THE TASK
Convert the records below into a JSON list of strings, one string per line, and leave out any blank lines.

GIVEN ENTRIES
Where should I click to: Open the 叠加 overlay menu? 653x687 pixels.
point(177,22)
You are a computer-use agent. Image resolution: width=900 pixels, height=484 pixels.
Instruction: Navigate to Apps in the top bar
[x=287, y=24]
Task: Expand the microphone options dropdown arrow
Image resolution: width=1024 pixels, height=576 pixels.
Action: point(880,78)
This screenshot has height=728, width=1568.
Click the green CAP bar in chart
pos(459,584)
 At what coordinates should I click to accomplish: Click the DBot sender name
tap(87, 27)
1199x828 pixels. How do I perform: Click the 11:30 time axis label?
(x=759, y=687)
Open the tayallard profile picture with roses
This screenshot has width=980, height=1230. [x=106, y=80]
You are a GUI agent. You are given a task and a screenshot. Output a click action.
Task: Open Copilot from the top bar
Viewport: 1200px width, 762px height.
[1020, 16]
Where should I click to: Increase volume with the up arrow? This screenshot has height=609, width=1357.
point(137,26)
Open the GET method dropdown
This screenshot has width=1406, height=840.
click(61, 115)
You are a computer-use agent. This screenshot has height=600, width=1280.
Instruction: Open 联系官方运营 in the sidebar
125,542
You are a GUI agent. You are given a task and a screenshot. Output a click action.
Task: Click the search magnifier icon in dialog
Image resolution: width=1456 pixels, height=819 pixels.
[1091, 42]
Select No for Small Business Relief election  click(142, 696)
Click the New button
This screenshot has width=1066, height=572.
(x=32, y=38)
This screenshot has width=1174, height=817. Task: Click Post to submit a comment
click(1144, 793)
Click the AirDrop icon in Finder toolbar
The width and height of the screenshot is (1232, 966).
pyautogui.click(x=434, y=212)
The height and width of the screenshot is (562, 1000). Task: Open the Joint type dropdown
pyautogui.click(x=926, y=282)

EXERCISE SOLUTION
[
  "Where should I click to: Open the 叠加 overlay menu? 653x687 pixels.",
  "point(177,22)",
  "You are a computer-use agent. Image resolution: width=900 pixels, height=484 pixels.",
  "Instruction: Navigate to Apps in the top bar",
  "[x=287, y=24]",
  "Task: Expand the microphone options dropdown arrow",
  "Image resolution: width=1024 pixels, height=576 pixels.",
  "Action: point(880,78)",
  "This screenshot has height=728, width=1568.",
  "Click the green CAP bar in chart",
  "pos(459,584)",
  " At what coordinates should I click to accomplish: Click the DBot sender name",
  "tap(87, 27)",
  "1199x828 pixels. How do I perform: Click the 11:30 time axis label?",
  "(x=759, y=687)",
  "Open the tayallard profile picture with roses",
  "This screenshot has width=980, height=1230. [x=106, y=80]",
  "You are a GUI agent. You are given a task and a screenshot. Output a click action.",
  "Task: Open Copilot from the top bar",
  "Viewport: 1200px width, 762px height.",
  "[1020, 16]",
  "Where should I click to: Increase volume with the up arrow? This screenshot has height=609, width=1357.",
  "point(137,26)",
  "Open the GET method dropdown",
  "This screenshot has width=1406, height=840.",
  "click(61, 115)",
  "You are a computer-use agent. This screenshot has height=600, width=1280.",
  "Instruction: Open 联系官方运营 in the sidebar",
  "125,542",
  "You are a GUI agent. You are given a task and a screenshot. Output a click action.",
  "Task: Click the search magnifier icon in dialog",
  "Image resolution: width=1456 pixels, height=819 pixels.",
  "[1091, 42]",
  "Select No for Small Business Relief election  click(142, 696)",
  "Click the New button",
  "This screenshot has width=1066, height=572.",
  "(x=32, y=38)",
  "This screenshot has width=1174, height=817. Task: Click Post to submit a comment",
  "click(1144, 793)",
  "Click the AirDrop icon in Finder toolbar",
  "The width and height of the screenshot is (1232, 966).",
  "pyautogui.click(x=434, y=212)",
  "The height and width of the screenshot is (562, 1000). Task: Open the Joint type dropdown",
  "pyautogui.click(x=926, y=282)"
]